Une chouette perça la nuit tombante dans un frémissement de plumes, de feuilles et de vents contraires. Les étoiles s'élevaient en cantates douces tandis que je me serrais un peu plus dans notre couverture. J'aurais aimé avoir plus froid encore, que ce froid dévorant excuse davantage d'empressement encore, que je me laisse tout à fait aller contre lui dans notre couverture.

J'aurais aimé faire taire ce crépitement qui me consumer, qui me maintenait au chaud dans ma solitude, loin de lui et loin de la nuit. Nous ne parlions plus depuis un moment déjà. Je savais ce qu'il allait dire, bientôt. Ses lèvres se préparaient. Comme des artistes, je les voyais répéter leur numéro, et le voyais lui se répéter à lui-même qu'il était temps, que le temps était venu, qu'il venait.
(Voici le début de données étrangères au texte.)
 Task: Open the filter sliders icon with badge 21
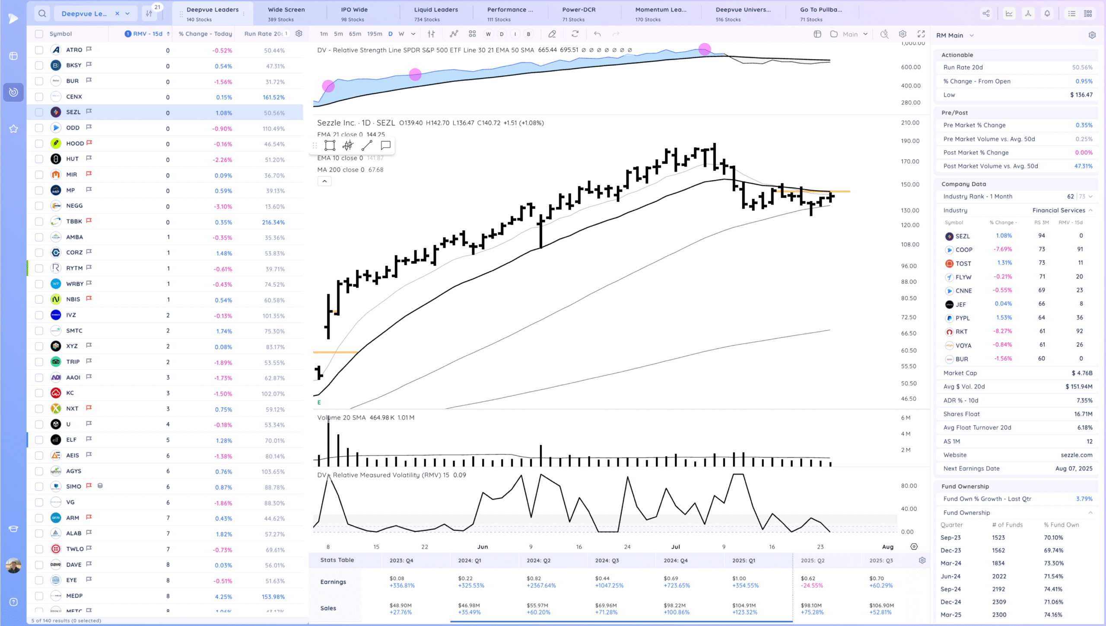point(149,13)
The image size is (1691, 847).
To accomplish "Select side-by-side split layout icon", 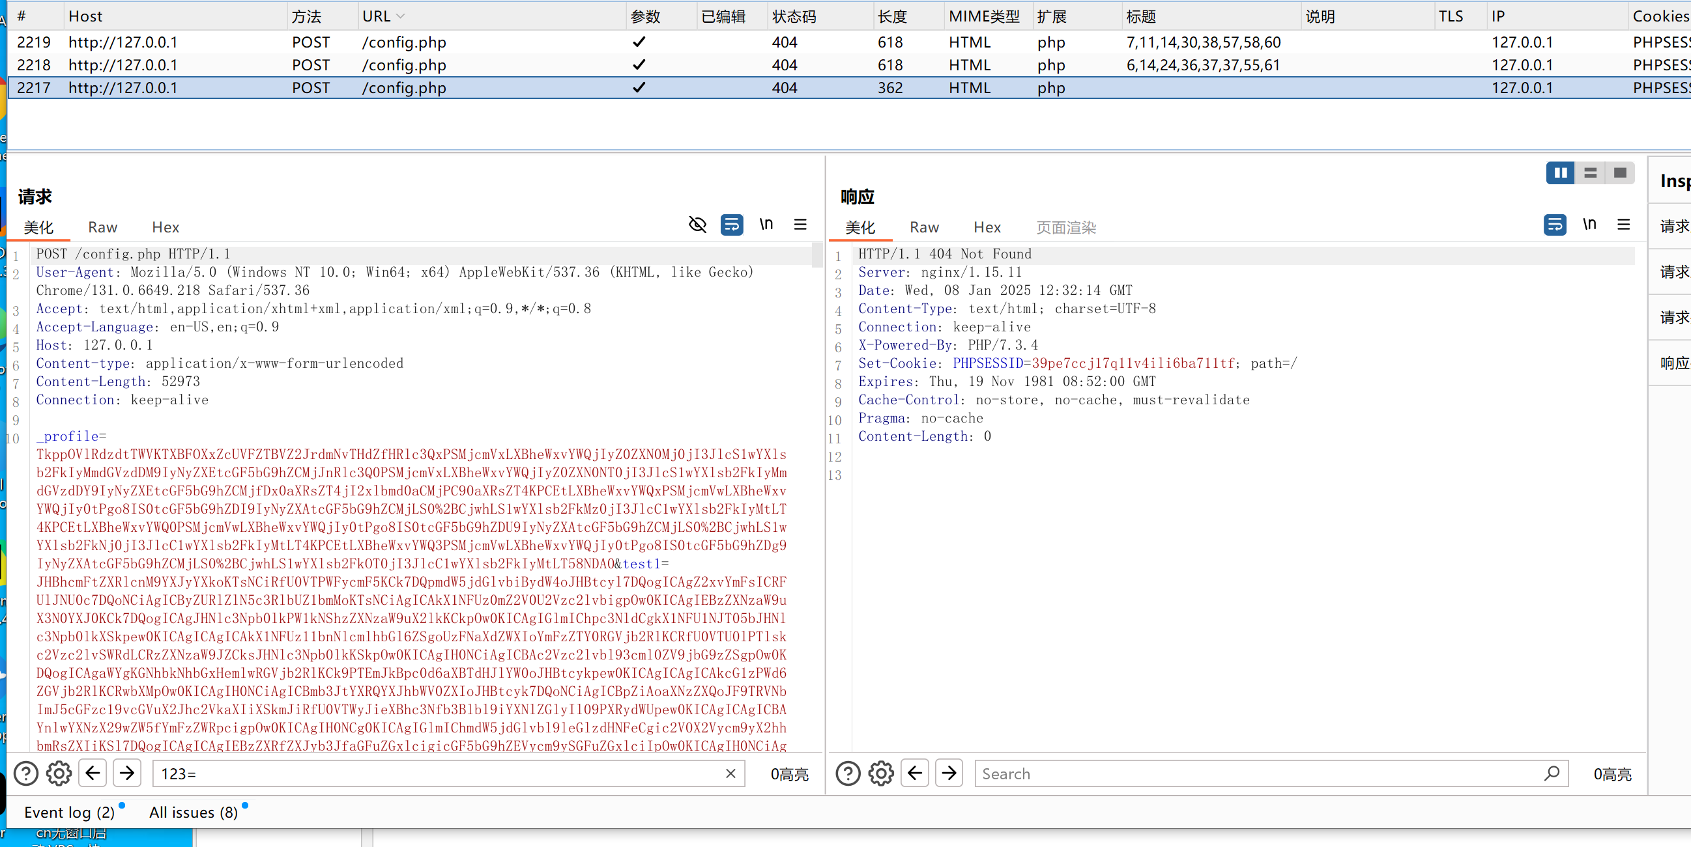I will [x=1560, y=173].
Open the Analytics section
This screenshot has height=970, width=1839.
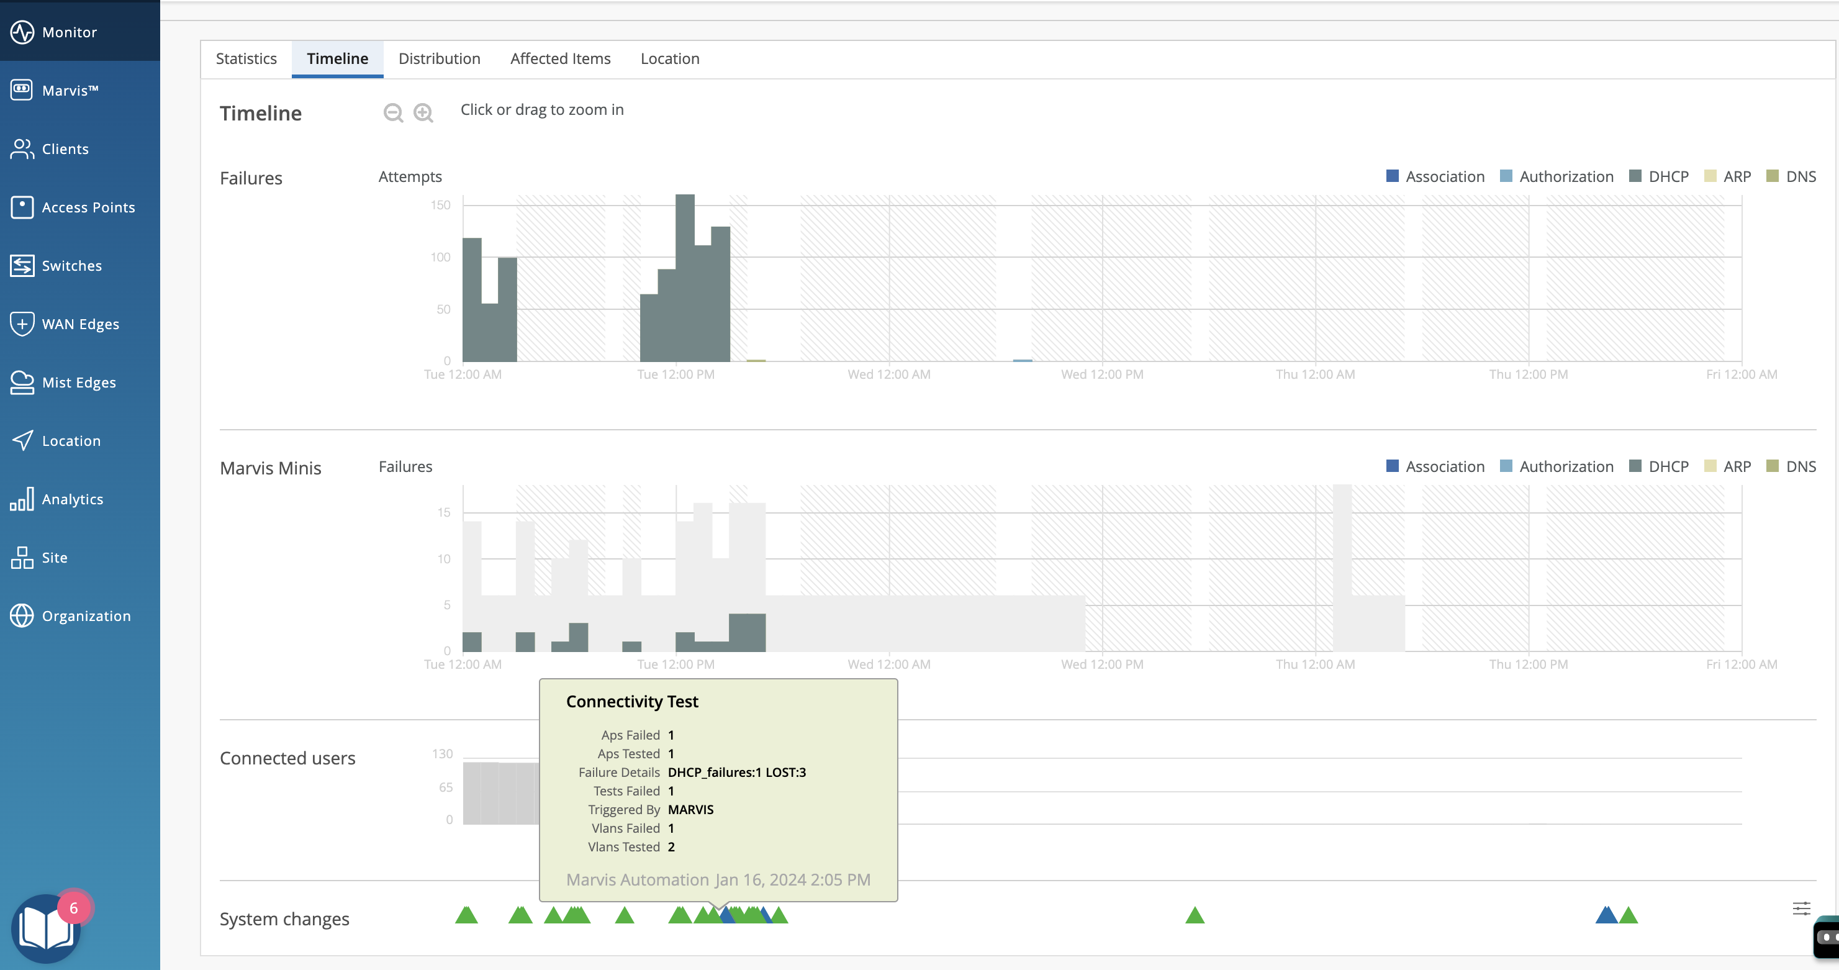pyautogui.click(x=72, y=499)
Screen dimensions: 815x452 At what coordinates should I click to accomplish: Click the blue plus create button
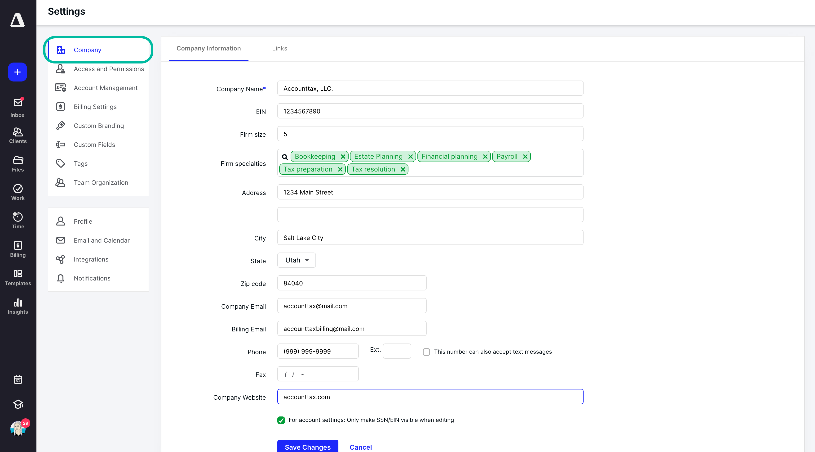coord(17,72)
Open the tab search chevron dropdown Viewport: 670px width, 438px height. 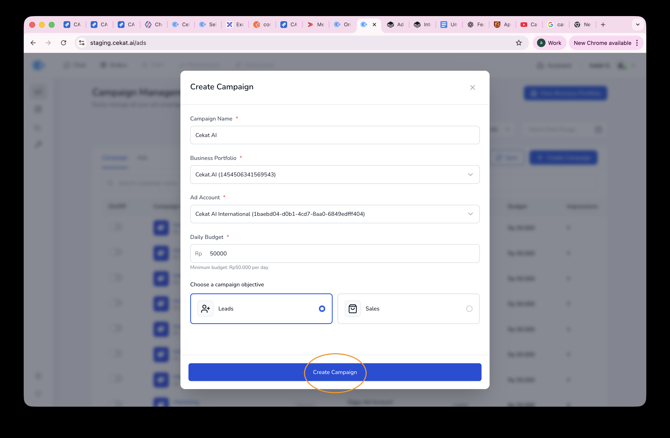[x=638, y=25]
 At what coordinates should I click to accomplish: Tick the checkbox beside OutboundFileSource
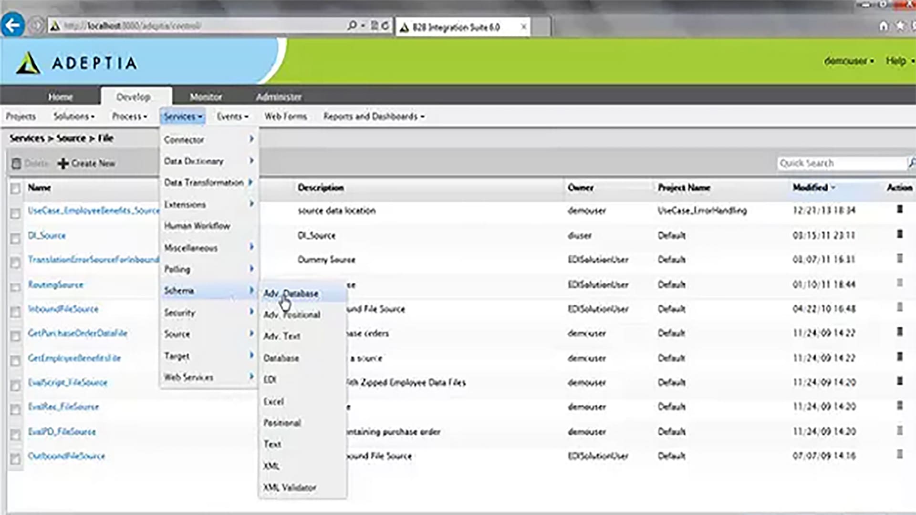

J'avais envie de me confondre tout à fait avec lui. De ne faire qu'un, peut-être. C'était drôle comme sensation. Je n'avais pas l'impression de renoncer à la moitié de ma liberté.

— On rentre ?

J'acquiesçai. La chouette vint se percher sur l'olivier de la cour.

[...]

Nounours ronronnait dans mes bras comme un drôle de chaton. J'étais assis sur mon lit, bien droit. Je m'appliquais. Mes yeux regardaient droit dans l'obscurité, vers le lit d'en face. Je n'y voyais rien, mais ce n'était pas grave. À mesure que je fixais le noir, il me semblait percevoir, sentir des fourmillements un peu partout. Le sentiment d'urgence que j'avais chassé revenait, doucement, à la faveur du sommeil.

Je ne devais pas dormir.

[...]

— Je vous assure que je vais bien.

— Je ne crois pas Sasha. Vous portez d'horribles cernes.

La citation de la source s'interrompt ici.